[TASK OBJECTIVE] Pull every line with "computer" from the data below and copy it.

[GIVEN RECORDS]
• • •

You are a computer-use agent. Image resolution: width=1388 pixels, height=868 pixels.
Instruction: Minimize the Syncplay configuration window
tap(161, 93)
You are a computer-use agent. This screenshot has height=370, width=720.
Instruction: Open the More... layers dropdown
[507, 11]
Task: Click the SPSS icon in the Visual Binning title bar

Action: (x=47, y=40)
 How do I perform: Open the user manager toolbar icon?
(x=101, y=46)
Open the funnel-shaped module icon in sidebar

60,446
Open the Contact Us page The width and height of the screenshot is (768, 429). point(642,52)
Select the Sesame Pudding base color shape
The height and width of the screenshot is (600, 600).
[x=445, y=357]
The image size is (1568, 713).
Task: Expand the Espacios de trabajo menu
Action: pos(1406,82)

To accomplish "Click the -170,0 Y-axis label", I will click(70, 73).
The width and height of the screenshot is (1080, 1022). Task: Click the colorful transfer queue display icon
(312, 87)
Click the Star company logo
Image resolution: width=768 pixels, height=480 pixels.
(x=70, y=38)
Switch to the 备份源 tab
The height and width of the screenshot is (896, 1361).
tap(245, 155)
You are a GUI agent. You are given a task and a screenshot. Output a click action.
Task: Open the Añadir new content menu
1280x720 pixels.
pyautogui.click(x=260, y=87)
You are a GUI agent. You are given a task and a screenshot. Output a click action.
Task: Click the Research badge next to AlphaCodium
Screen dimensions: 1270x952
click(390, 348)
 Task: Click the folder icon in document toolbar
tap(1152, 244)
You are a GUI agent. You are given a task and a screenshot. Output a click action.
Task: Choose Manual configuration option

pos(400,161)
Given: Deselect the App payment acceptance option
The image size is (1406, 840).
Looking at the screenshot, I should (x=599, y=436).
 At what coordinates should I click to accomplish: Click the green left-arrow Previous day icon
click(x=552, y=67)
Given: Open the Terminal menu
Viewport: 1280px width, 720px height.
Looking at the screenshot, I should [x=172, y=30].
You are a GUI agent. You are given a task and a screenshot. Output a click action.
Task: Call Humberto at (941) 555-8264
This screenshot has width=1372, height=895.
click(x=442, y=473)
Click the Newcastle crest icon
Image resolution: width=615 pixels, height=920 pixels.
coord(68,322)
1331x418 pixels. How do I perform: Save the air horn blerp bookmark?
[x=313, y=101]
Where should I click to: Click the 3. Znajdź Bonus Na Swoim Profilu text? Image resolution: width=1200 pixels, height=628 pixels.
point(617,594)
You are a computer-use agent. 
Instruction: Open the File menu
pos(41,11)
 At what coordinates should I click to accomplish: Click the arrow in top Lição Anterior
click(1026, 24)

• • •

[RESPONSE TO THE TASK]
You are a computer-use agent. Image resolution: width=1388 pixels, height=868 pixels.
You are a computer-use agent. This screenshot has height=370, width=720.
You are a computer-use agent. 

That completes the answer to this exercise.